Apart from the pictures, print the data below exactly as given.

**RECORDS PROVIDED**.

········

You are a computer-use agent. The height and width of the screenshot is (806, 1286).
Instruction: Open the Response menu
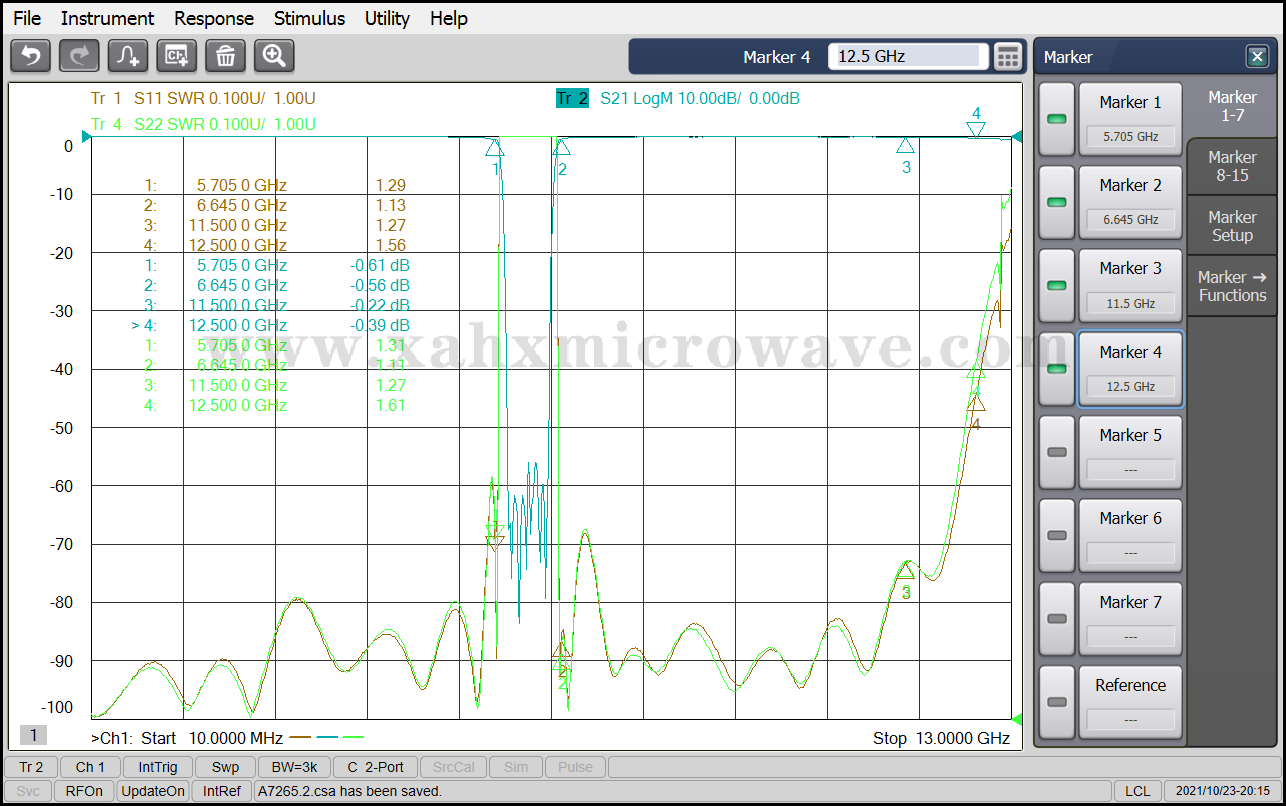point(214,18)
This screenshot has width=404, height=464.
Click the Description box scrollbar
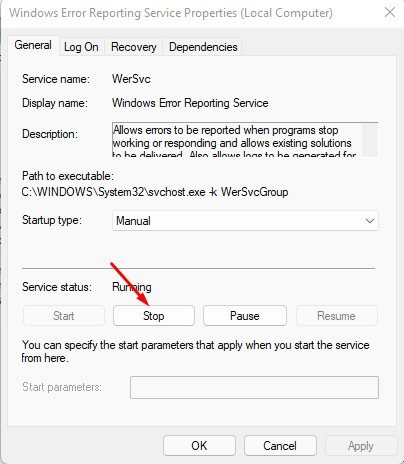tap(370, 140)
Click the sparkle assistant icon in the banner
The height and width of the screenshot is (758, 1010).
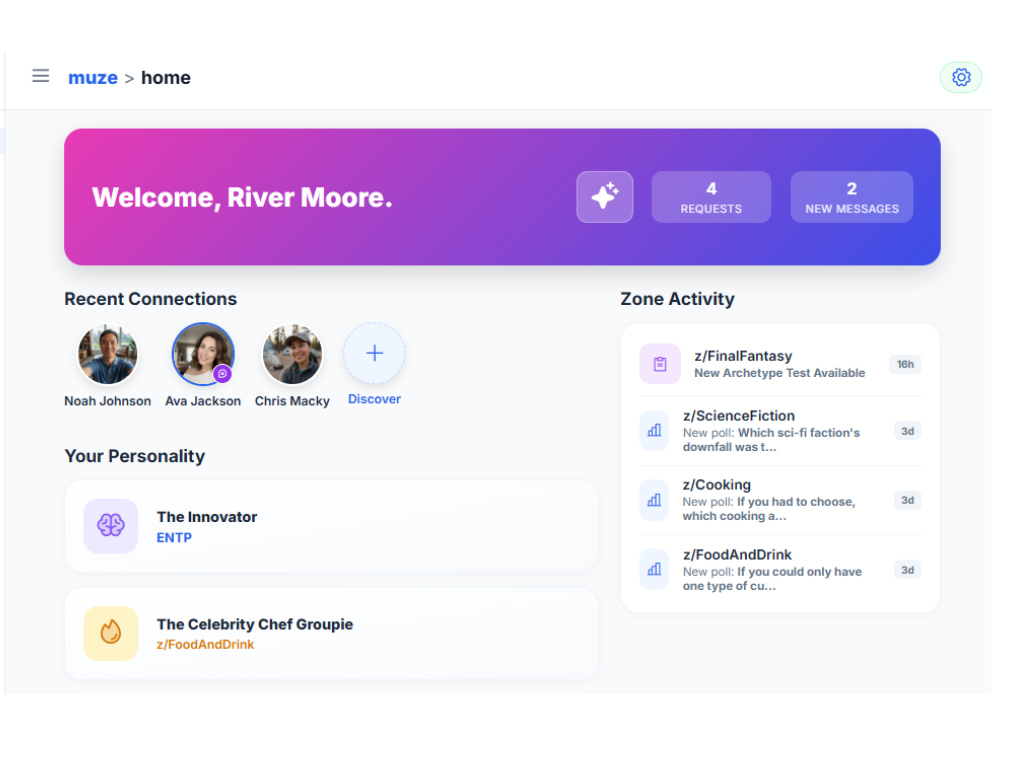click(604, 197)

········

**ANSWER TO THIS PROBLEM**.
You are a computer-use agent. The height and width of the screenshot is (806, 1286).
Instruction: Open the Response menu
point(214,18)
This screenshot has width=404, height=464.
Click the Description box scrollbar
tap(370, 140)
Click the sparkle assistant icon in the banner
The height and width of the screenshot is (758, 1010).
click(604, 197)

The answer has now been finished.